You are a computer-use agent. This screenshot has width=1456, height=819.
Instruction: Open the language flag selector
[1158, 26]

::::::::::

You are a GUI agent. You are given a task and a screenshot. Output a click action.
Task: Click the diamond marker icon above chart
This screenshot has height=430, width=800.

::::::::::

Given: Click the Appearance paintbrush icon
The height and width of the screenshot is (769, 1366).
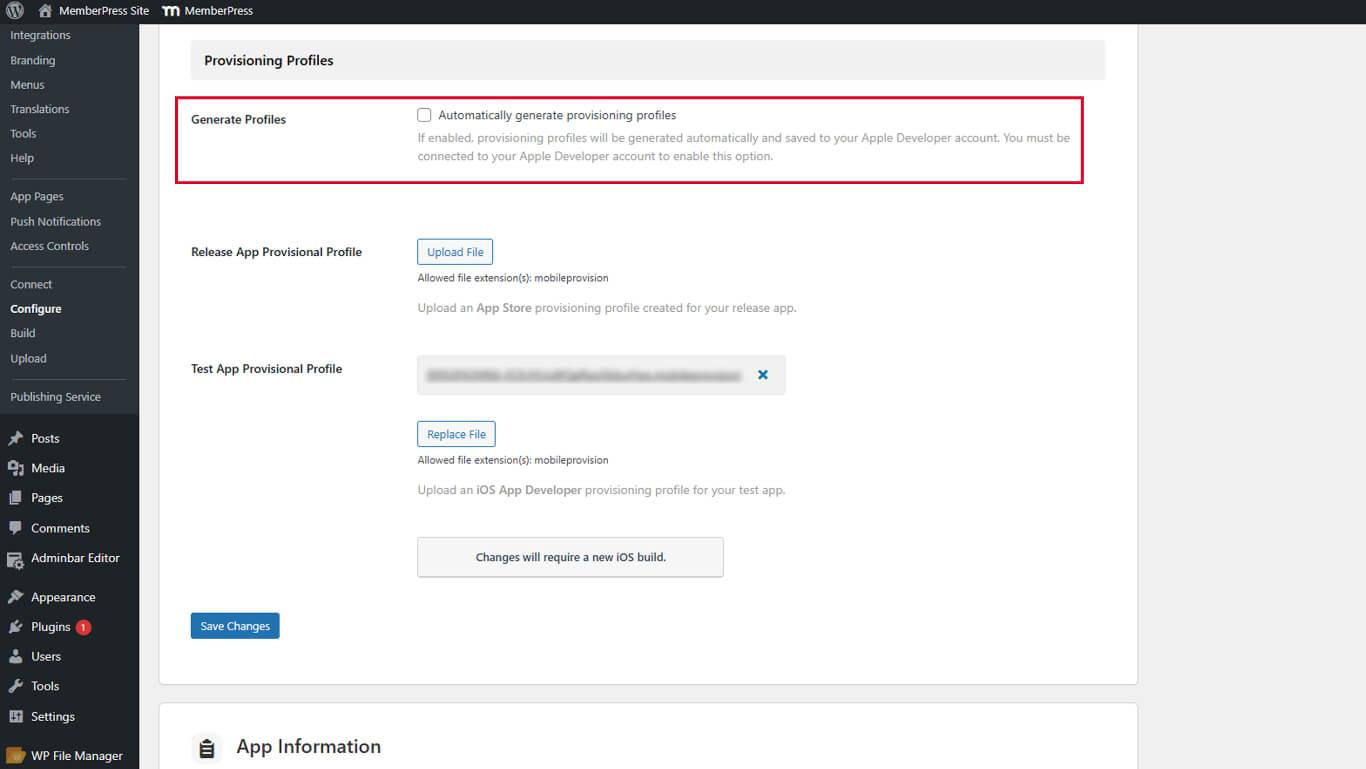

::::::::::

_Problem description_: Go through the material above and output exactly the lines from the one containing "Task: Click the" through the one containing "This screenshot has height=430, width=800.".

_Solution for this exercise_:
Task: Click the diamond marker icon above chart
This screenshot has height=430, width=800.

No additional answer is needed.